ACTE I LE PARADIS NÉGOCIÉ Chapitre 7 - Victor - Dîner sous tension
Dîner sous tension
Le dîner est toujours un moment révélateur.
La journée permet d’éviter les sujets sérieux. On marche, on nage, on rit. Le corps occupe l’espace. La fatigue rend les conversations légères.
Mais à table, face à face, il n’y a plus de distraction.
Le restaurant principal du resort s’ouvre directement sur la mer. Les tables sont espacées avec précision, suffisamment proches pour créer une atmosphère vivante, suffisamment éloignées pour préserver l’illusion d’intimité.
Je m’installe avec la jeune femme que j’accompagne. Elle parle beaucoup ce soir. Elle raconte la cérémonie prévue demain, les photos, la mise en scène du renouvellement des vœux pour les couples volontaires.
— C’est beau, non ? dit-elle.
Je regarde les tables autour de nous.
Certains couples parlent doucement, presque penchés l’un vers l’autre. D’autres restent silencieux, absorbés par leurs assiettes. Les débuts sont souvent bruyants. Les relations installées savent se taire.

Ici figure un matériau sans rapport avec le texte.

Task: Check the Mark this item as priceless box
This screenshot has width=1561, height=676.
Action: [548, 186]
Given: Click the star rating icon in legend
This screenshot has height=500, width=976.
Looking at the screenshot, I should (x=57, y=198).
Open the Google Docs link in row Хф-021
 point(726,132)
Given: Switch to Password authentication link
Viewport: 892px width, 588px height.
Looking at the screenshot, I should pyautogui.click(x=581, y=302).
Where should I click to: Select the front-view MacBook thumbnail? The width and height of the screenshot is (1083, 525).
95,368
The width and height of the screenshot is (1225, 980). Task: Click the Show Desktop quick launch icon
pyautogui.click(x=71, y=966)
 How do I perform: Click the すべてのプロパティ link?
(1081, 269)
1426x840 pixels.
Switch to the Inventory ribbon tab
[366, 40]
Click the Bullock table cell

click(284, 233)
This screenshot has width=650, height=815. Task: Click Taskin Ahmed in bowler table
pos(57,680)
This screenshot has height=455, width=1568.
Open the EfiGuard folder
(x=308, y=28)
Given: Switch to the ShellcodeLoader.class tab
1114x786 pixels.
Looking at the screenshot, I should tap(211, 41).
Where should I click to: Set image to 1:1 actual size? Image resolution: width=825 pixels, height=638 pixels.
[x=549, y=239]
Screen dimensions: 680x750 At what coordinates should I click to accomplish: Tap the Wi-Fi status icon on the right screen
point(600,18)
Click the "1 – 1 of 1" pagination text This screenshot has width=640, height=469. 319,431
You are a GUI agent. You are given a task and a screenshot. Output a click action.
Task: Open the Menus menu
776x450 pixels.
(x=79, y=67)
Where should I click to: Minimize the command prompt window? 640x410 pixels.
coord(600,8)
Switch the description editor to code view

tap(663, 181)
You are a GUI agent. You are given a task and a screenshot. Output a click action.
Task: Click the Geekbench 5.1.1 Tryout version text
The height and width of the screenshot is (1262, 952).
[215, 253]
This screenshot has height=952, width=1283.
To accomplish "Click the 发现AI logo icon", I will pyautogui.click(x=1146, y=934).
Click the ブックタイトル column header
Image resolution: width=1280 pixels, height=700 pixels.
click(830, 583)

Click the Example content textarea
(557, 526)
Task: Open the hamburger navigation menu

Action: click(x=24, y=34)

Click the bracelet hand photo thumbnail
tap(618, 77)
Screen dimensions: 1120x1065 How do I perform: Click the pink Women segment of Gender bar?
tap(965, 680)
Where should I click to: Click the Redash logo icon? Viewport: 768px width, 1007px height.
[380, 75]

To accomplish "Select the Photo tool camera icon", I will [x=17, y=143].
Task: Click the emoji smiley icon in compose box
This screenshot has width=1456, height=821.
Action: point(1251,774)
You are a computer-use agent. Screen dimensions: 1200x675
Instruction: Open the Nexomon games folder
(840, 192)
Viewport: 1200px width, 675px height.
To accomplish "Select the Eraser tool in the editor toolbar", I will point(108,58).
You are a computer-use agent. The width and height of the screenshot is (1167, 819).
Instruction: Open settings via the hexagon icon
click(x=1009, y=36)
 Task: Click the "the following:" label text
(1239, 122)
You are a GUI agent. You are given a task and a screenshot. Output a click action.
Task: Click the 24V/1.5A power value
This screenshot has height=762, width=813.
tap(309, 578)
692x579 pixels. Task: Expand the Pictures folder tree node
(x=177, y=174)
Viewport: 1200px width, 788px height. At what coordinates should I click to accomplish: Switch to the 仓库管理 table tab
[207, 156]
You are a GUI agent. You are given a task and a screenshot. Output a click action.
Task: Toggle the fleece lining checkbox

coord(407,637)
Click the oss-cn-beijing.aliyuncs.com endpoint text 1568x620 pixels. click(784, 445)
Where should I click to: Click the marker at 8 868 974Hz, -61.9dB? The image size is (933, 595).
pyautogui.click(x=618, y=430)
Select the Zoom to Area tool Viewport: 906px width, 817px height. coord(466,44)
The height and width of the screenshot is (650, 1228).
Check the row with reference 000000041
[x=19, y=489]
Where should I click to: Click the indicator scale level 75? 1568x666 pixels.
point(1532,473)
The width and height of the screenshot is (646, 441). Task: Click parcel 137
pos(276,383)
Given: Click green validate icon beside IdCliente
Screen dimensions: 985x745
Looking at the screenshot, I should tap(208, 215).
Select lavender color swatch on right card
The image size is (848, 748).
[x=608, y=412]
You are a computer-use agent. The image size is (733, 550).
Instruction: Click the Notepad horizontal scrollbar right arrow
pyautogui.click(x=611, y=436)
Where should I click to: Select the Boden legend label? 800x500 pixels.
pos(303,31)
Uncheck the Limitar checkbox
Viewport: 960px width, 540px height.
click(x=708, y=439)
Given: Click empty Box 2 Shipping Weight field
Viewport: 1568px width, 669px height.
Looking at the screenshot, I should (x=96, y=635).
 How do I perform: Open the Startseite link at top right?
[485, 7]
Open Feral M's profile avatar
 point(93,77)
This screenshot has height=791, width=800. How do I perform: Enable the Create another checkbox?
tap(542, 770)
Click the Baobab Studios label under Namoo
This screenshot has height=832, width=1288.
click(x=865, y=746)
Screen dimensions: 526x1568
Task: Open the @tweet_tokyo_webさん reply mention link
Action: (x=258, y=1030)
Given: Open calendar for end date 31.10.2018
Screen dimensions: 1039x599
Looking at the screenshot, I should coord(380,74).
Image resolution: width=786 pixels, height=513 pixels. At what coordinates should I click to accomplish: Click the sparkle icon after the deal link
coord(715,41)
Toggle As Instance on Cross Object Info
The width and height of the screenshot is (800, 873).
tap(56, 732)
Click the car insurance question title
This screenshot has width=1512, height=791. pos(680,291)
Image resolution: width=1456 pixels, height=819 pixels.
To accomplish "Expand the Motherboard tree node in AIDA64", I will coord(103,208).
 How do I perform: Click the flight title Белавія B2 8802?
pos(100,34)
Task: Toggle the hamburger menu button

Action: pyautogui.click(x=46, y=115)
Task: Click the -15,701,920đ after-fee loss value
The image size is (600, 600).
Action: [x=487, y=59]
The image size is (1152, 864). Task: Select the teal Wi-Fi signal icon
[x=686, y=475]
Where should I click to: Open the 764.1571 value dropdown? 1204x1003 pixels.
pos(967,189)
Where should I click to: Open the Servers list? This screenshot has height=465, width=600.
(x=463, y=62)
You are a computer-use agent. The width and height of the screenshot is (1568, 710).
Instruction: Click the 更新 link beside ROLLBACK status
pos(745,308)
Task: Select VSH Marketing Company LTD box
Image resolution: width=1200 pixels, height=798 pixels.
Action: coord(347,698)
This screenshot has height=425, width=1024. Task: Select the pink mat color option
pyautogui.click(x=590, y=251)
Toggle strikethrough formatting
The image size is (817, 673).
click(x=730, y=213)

— C’est bien organisé, dis-je.
Elle sourit, satisfaite.
La beauté d’un événement dépend souvent de la précision de sa préparation. Les sentiments viennent ensuite.
Je remarque Clara à quelques tables de là. Elle dîne seule. Pas par isolement. Par choix. Elle observe les interactions comme si chaque geste contenait une information utile.
Un homme tente de lui parler. Elle répond poliment, mais son regard revient rapidement à son assiette. La conversation ne prend pas.
Je me surprends à suivre la scène avec plus d’attention que nécessaire.
— Tu regardes quoi ? demande la jeune femme en face de moi.
Je détourne les yeux.
— Rien.
Le serveur apporte les plats. Les conversations autour montent légèrement en volume. L’alcool circule. Les certitudes aussi.
À une table voisine, un homme explique à sa compagne qu’il “ne comprend pas les couples qui abandonnent trop vite”. Il parle de persévérance, d’engagement, de loyauté.
Sa compagne acquiesce.
Mais son regard glisse brièvement vers un autre homme, assis un peu plus loin.
Le désir ne disparaît pas quand on promet la fidélité. Il devient simplement plus discret.
Je goûte le vin. Il est bon. Trop bon pour un dîner banal. Le resort sait comment maintenir l’illusion que chaque moment est exceptionnel.
Clara lève les yeux de son assiette et nos regards se croisent à nouveau.
Cette fois, il n’y a pas de surprise. C’est presque une reconnaissance.
Elle ne détourne pas les yeux immédiatement.
Je remarque une chose : elle ne regarde pas autour pour vérifier si quelqu’un observe cet échange. Elle ne se protège pas du regard des autres.
Elle se protège seulement du mien.
La jeune femme en face de moi parle encore de projets. Elle évoque des voyages, des collaborations, des apparitions publiques. Elle voit déjà les prochains mois comme une série d’étapes.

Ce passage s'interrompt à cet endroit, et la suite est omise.